I don’t know anyone who doesn’t have a lot to do! Most people I know really want to make a difference in the world and make it a better place for more people. Many of us struggle to pray more and be with God more deeply as the deepest way we respond to the challenges of our lives and the challenges of Kingdom action. It’s important to keep struggling to find that balance!
Despite the inherent tension between contemplation and action, particularly felt when one tries to integrate them on a daily basis, the proper balance must be sought, for contemplation and action need each other. Writing in Compassion, Henri Nouwen’s insights regarding prayer are to be applied to contemplation: “Prayer and action, therefore, can never be seen as contradictory or mutually exclusive. Prayer without action grows in a powerless pietism, and action without prayer degenerates into questionable manipulation. If prayer leads us into a deeper unity with the compassionate Christ, it will always give rise to concrete acts of service.”
Thomas Merton used a more graphic illustration of “the spring and the stream” to make the same point. Writes Thelma Hall, “Unless the waters of the spring are living and flow outward, he said, the spring only becomes a stagnant pool.

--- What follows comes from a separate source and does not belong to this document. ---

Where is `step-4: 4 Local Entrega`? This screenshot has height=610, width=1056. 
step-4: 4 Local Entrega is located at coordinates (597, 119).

And if the spring loses contact with the spring which is its source, it dries up. In this image of Merton’s, contemplation is the spring of living water, and action is the stream that flows out from it to others; it is the same water.”
Another helpful metaphor is that of two wings of the same bird. Obviously, both wings are needed for a bird to fly, to function as a bird. The two wings enable its body to fly, to live into its essence. It could be said that contemplation and action are both needed for a Christian to live into his or her essence, to be who they are, the Body of Christ. Jesus said in John 15: “Abide in me” and “Apart from me you can do nothing”. He does not say that there is anything wrong with action, but rather that it is through abiding in him (contemplation) that fruit (action) happens. Indeed, as William Johnston observes, “Mystical action is chiefly a matter of bearing fruit.”
Beyond simply talking about abiding in himself as the foundation of our work, certainly Jesus in his own life demonstrated the happy marriage of contemplation and action. Of course he is remembered for his many acts of mercy and compassion. But he is also remembered for his constant return to prayer, early in the mornings or off with God in the mountains. It is interesting to note that on several occasions, before Jesus did something of great import to his mission, he would retreat in solitude to pray. Before he began his ministry, he went to the desert (Lk. 4.1-14). Before he chose the apostles, he spent the night in prayer (Lk. 6.12-13). Before he would go to the cross, he went to the Garden (Lk. 22.39-46). In the Gospel of Luke, we see most clearly Jesus the activist, who is intent on healing and bringing good news to the poor (Lk. 4.18-19) And yet, among the Gospels, it is the Luke that most often records Jesus in solitude and Jesus in prayer.
Bede Griffiths sees in Jesus the right relationship of contemplation and action lived out: “Jesus is the man who is totally given to God, the one who is totally surrendered to the vertical movement. At the same time he was totally open to all people and to life as a whole. That is the dual movement, vertical and horizontal, of contemplation in action, action in contemplation.” Thus, Griffiths observes, “Social action should flow from our contemplation…There is no rivalry between contemplation and action.”
If we are to become Christ-like, we will be those who balance well contemplation and action. If we are to be more fully the Body of Christ in the world, we will be those who manifest both inclinations.
So, Contemplation and Action—Two Wings for the Body. The two wings of contemplation and action, held together within one body, enables us to be the Body. Held together, contemplation and action enables us to live fully into who we are made to be, for God’s sake, and the sake of the world.